L’initiative vise à coordonner les efforts sanitaires dans une région où les déplacements transfrontaliers sont fréquents et où les autorités redoutent l’apparition de nouveaux foyers de contamination.

Une riposte concentrée sur la surveillance et les soins

Selon le directeur général de l’OMS, Tedros Adhanom Ghebreyesus, le programme prévoit le renforcement de plusieurs dispositifs essentiels : la coordination des opérations d’urgence, la surveillance épidémiologique, les analyses en laboratoire, la prévention des infections, la prise en charge des patients ainsi que les actions de sensibilisation auprès des populations. « C’est un plan concret. Il définit ce que nous devons faire dès maintenant, ensemble, pour contenir l’épidémie actuelle et réduire le risque de propagation », a déclaré le responsable de l’OMS lors d’une conférence de presse.

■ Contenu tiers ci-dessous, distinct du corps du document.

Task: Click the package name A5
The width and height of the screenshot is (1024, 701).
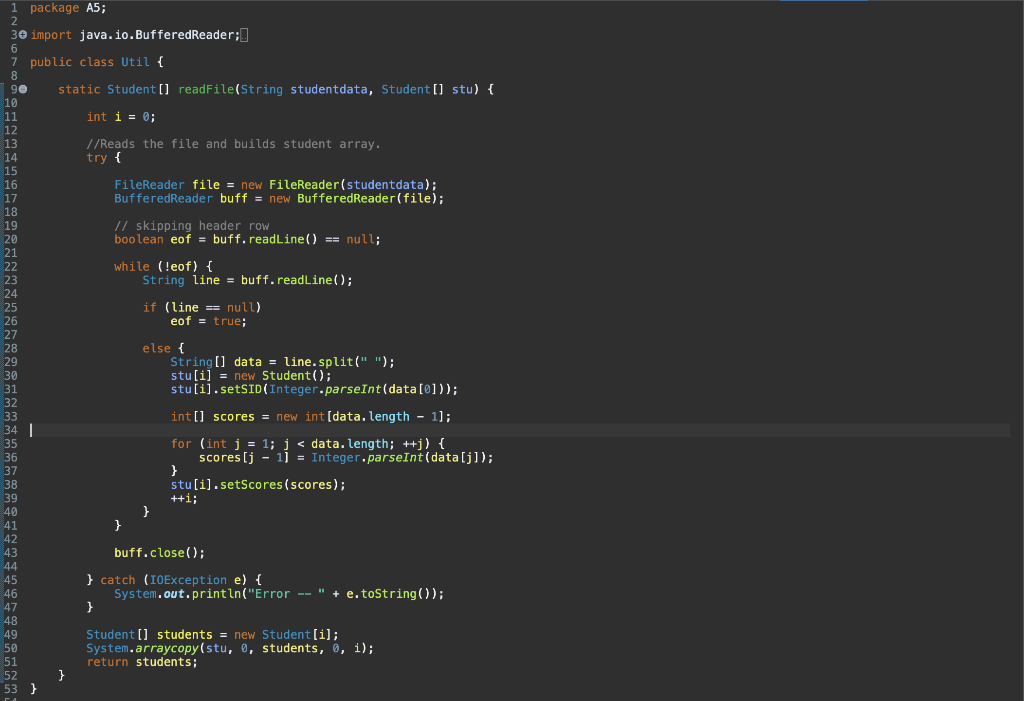Action: point(93,8)
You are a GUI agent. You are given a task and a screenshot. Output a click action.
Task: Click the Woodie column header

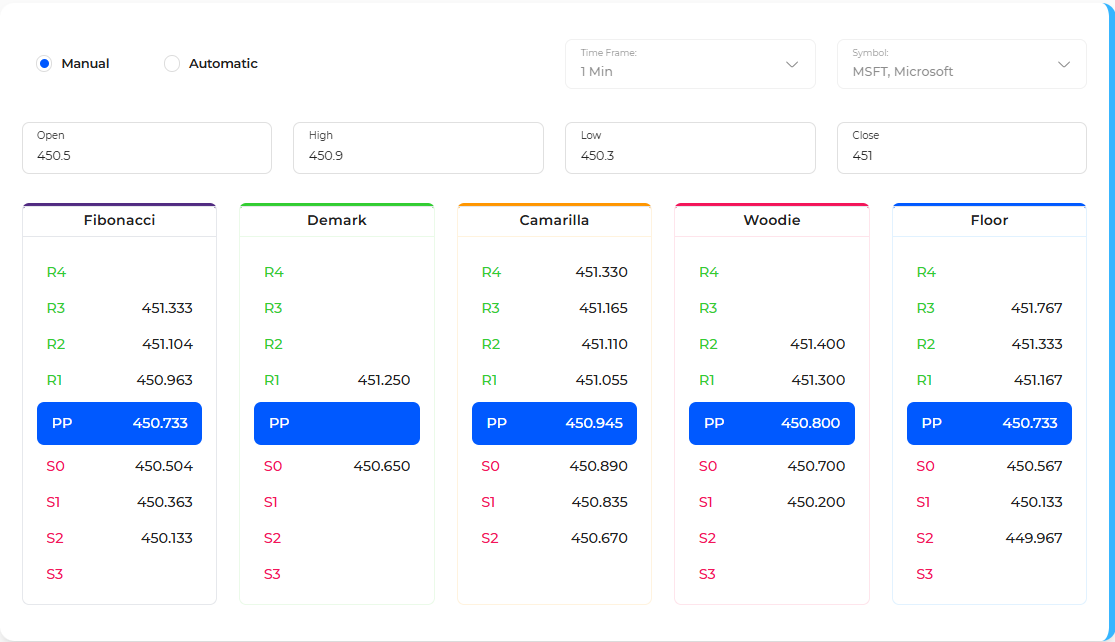[x=772, y=220]
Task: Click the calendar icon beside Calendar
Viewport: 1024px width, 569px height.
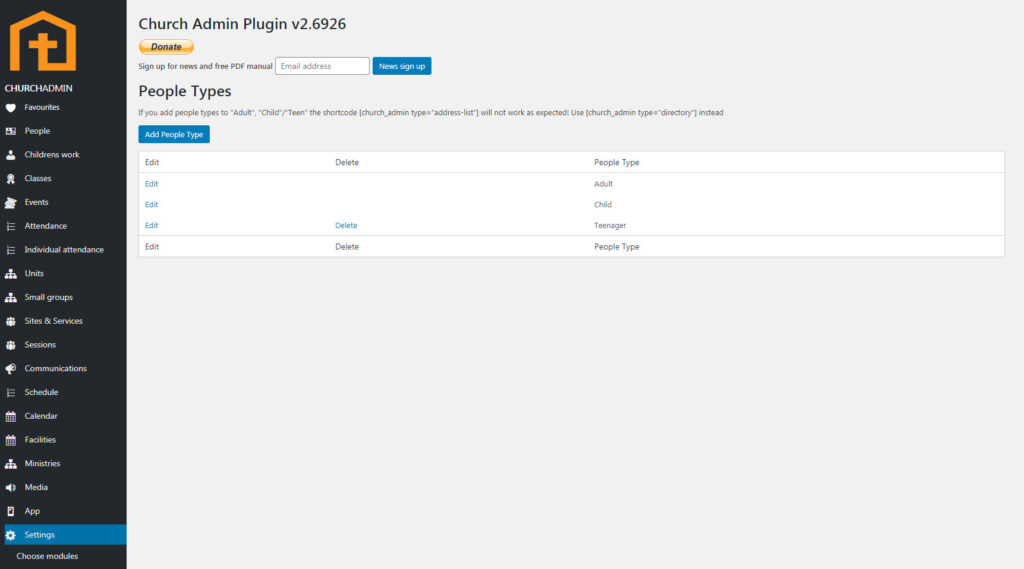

Les fonds mobilisés doivent permettre aux autorités sanitaires nationales, aux agences internationales et aux partenaires humanitaires de disposer des ressources nécessaires pour intervenir rapidement dans les zones touchées et renforcer les capacités de détection dans les régions exposées.

Une maladie grave mais moins contagieuse que les infections respiratoires

Si Ebola figure parmi les maladies les plus meurtrières, sa transmission repose principalement sur le contact direct avec les liquides biologiques d’une personne infectée ou décédée. Contrairement à des virus respiratoires comme la rougeole ou la Covid-19, les personnes contaminées ne transmettent généralement pas le virus avant l’apparition des symptômes.

Selon l’OMS, la période d’incubation peut varier de deux à vingt-et-un jours. Le taux de létalité moyen observé lors des différentes flambées épidémiques avoisine 50 %, même si ce niveau a fortement varié selon les épisodes et les capacités de prise en charge médicale.

Les autorités sanitaires internationales considèrent toutefois que la rapidité de détection et l’isolement des cas demeurent déterminants. Dans les zones où les systèmes de santé sont fragiles ou où les mouvements de population sont importants, plusieurs chaînes de transmission peuvent se développer simultanément en quelques semaines.

Une stratégie régionale jusqu’en novembre

L’OMS et Africa CDC ont indiqué que leur plan ne se limite pas au territoire congolais. Les pays frontaliers sont également concernés par les dispositifs de surveillance et de préparation afin d’anticiper une éventuelle propagation du virus au-delà des frontières de la RDC. La mise en œuvre de cette stratégie régionale doit se poursuivre jusqu’en novembre, période à laquelle les deux organisations prévoient d’évaluer les résultats obtenus et l’évolution de l’épidémie.